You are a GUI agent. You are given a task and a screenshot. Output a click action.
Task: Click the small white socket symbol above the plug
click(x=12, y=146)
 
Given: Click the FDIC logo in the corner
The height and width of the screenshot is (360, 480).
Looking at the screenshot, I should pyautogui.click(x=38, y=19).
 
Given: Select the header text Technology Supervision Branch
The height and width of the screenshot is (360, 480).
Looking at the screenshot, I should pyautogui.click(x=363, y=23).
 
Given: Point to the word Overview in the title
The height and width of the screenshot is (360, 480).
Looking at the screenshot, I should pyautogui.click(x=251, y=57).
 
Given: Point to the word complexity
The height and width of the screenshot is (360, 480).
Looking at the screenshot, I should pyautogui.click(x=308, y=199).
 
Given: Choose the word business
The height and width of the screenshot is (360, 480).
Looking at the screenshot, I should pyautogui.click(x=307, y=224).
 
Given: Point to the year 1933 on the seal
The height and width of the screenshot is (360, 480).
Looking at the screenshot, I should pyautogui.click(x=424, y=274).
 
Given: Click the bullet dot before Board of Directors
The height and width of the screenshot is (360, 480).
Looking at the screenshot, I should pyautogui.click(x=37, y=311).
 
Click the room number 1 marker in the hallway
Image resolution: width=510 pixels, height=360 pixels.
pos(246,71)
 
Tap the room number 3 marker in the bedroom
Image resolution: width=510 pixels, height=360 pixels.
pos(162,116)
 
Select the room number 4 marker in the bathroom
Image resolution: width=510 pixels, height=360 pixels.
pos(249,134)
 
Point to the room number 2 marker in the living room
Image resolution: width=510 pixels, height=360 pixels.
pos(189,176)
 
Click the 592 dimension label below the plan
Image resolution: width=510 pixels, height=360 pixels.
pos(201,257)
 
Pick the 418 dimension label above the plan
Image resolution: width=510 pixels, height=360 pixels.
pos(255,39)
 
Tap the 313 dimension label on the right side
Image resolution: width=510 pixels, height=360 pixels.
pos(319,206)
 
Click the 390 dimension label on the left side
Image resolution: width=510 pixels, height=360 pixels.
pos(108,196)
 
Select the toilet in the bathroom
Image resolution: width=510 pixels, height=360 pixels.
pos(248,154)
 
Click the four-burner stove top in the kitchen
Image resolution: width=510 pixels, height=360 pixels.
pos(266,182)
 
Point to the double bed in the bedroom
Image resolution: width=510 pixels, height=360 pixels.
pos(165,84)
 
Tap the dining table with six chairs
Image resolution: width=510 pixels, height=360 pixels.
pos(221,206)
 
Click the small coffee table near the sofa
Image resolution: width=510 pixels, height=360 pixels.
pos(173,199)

----------------

◆ **SET PROBLEM**: Rewrite the records in the stretch from the line containing "Select the room" through the line containing "pos(319,206)", requests included, and shift each answer by adding 18 to every coordinate.

◆ **TASK OUTPUT**:
Select the room number 4 marker in the bathroom
Image resolution: width=510 pixels, height=360 pixels.
pos(267,152)
 
Point to the room number 2 marker in the living room
Image resolution: width=510 pixels, height=360 pixels.
pos(207,194)
 
Click the 592 dimension label below the plan
Image resolution: width=510 pixels, height=360 pixels.
pos(219,275)
 
Pick the 418 dimension label above the plan
Image resolution: width=510 pixels, height=360 pixels.
pos(273,57)
 
Tap the 313 dimension label on the right side
Image resolution: width=510 pixels, height=360 pixels.
pos(337,224)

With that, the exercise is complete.